As I mentioned earlier, that’s less than 1.75% of the people who died last year.

You gotta have a lot of money to get into that elite crowd, friends!  I don’t know about you, but I’m finding it hard to believe that this middle class schmoe will ever find his way into that club after putting three kids through college.

When 75,000 Americans get to throw their disproportionate weight around the halls of Congress you can bet that’s 75,000 Americans who have a LOT of financial clout.  Some of these multi-millionaires are even sitting in the Congress.  When you hear some congressman claim (as I did driving home yesterday) they are just trying to protect the farmers and small businessmen of the country you know they are, dare I speak bluntly, lying.

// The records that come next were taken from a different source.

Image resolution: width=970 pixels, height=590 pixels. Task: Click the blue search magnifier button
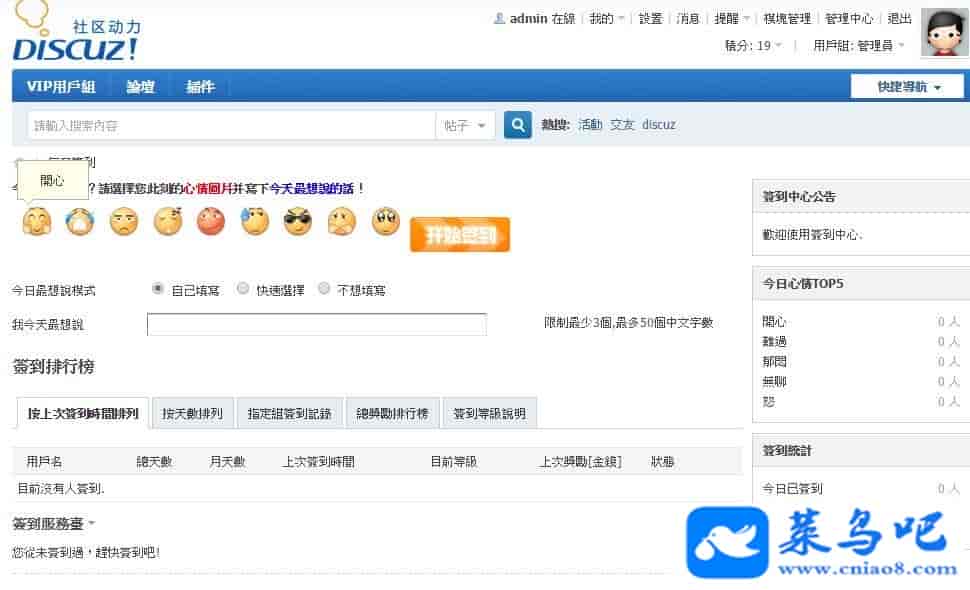(517, 125)
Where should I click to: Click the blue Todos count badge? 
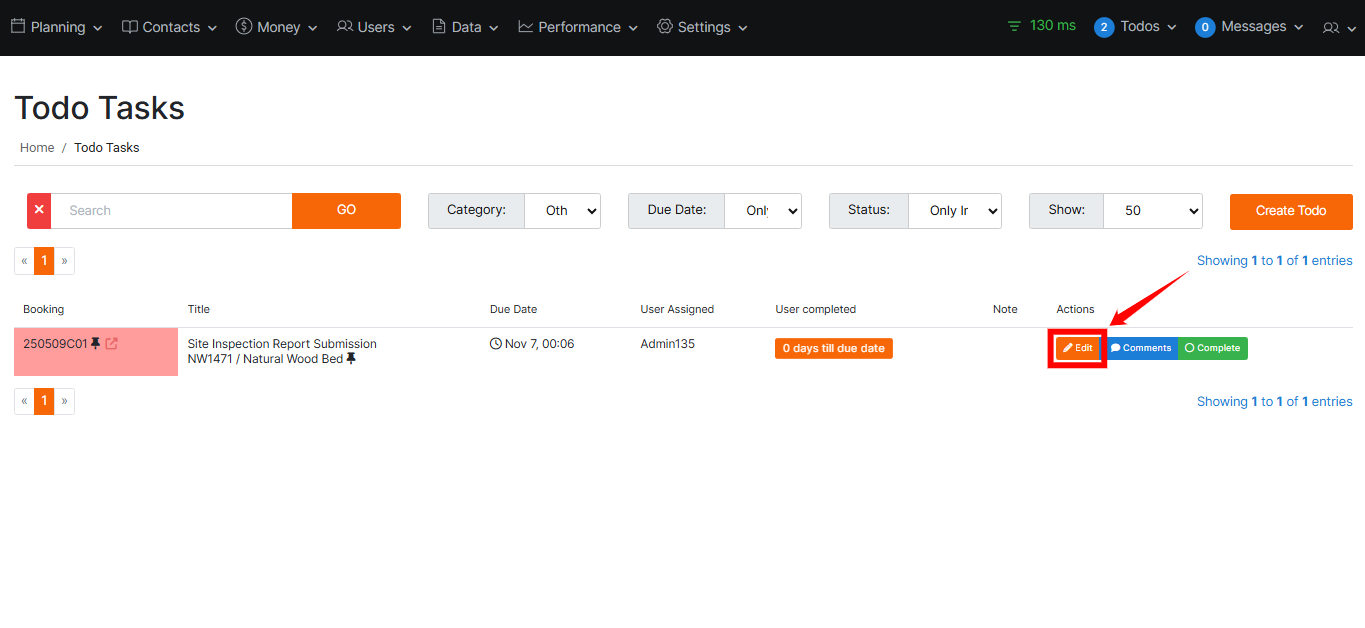1104,27
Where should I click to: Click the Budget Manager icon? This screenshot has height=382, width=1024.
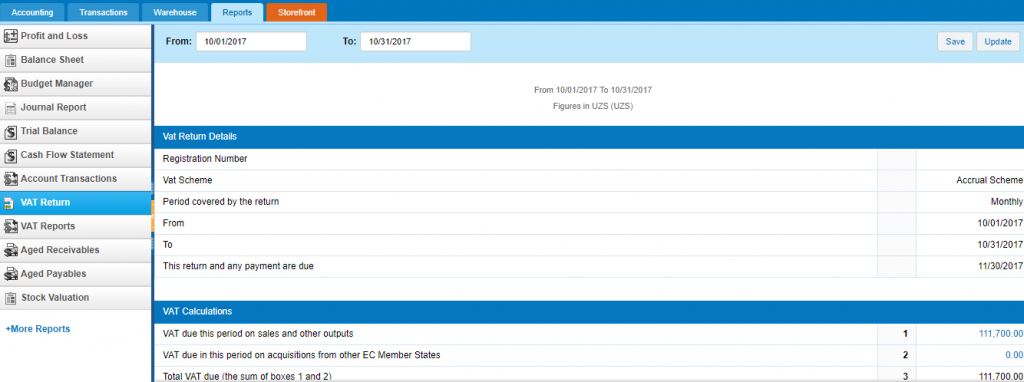coord(10,84)
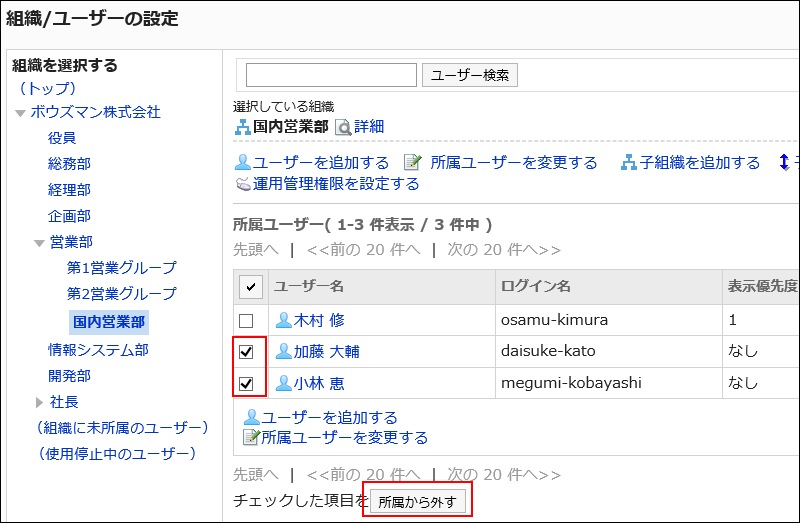Check the box for 木村 修
Viewport: 800px width, 523px height.
(x=246, y=321)
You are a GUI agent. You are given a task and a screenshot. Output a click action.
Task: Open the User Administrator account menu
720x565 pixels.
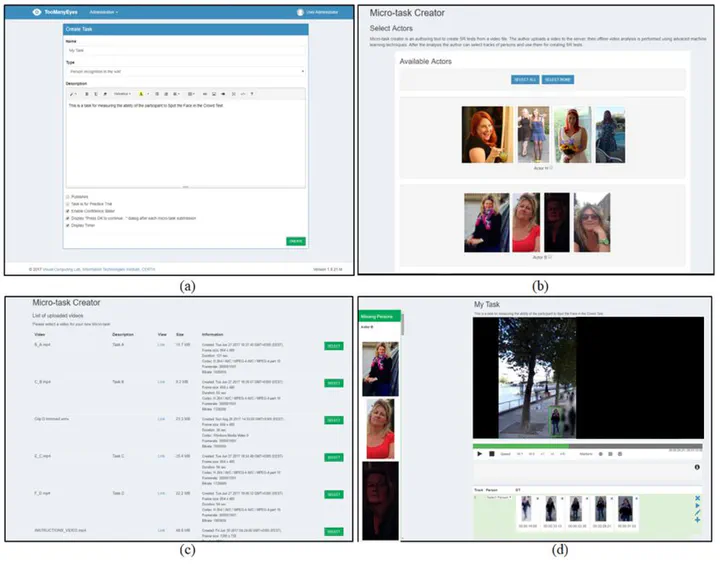click(x=319, y=12)
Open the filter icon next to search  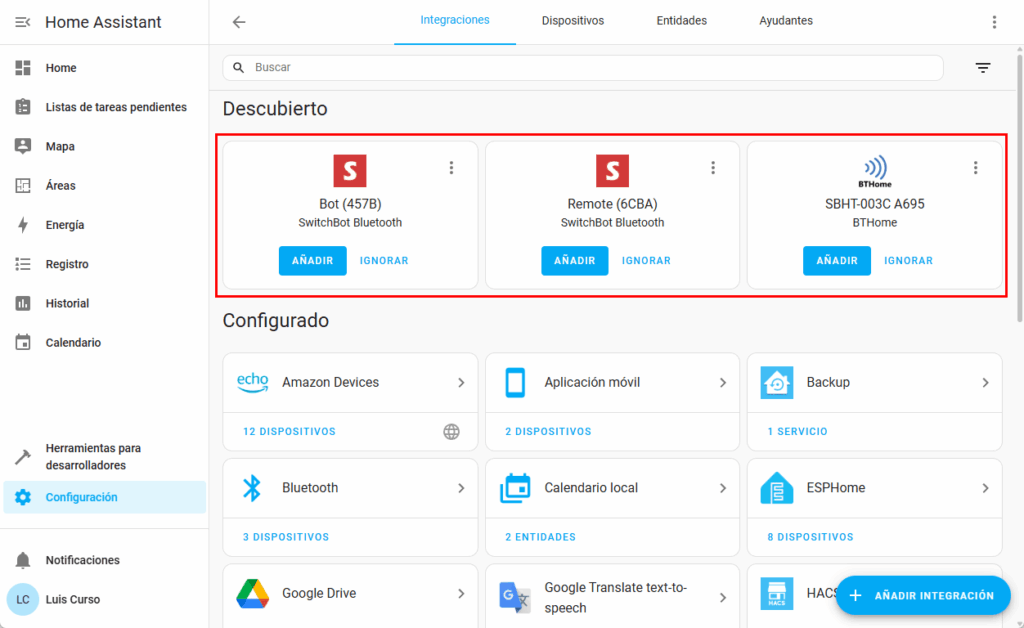983,68
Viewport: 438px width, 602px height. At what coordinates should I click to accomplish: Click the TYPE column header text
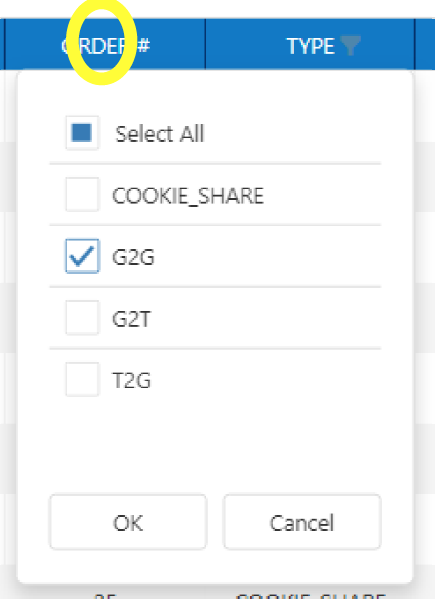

On this issue Congress is protecting the folks who fund their reelection; folks like Warren Buffet, Bill Gates, “The Donald,” Steve Jobs, Michael Dell, Martha Steward, Steve Forbes, and most anyone else who has a big, fat silver spoon ready to hand down to their kids.  The odds are that you, Mr. & Ms. NoMoreGreed reader, will never come close to paying an Estate Tax.

Here’s the bottom line, friends.  Elimination of the so-called “Death Tax” is a double-edged sword.  Its eradication will result in nothing less than unrestrained greed on the part of a very narrow, very privileged special interest group for whom financially privileged political clout is a way of life.  If you are comfortable with the notion that the super-wealthy should be allowed to pass their billions on to their grand-children’s grand-children in perpetuity, creating a self-sustaining class of the uber-wealthy who can buy-and-sell influence and power for generations to come, then by all means, support elimination of the Estate Tax.

But, if you think that the uber-wealthy have a responsibility to shoulder a relatively fair portion of the cost of this society that has, after all, made them so doggoned uber-wealthy, then I suggest you pick up the phone, contact your congressional representatives, and let them know that elections in this country happen ever two years.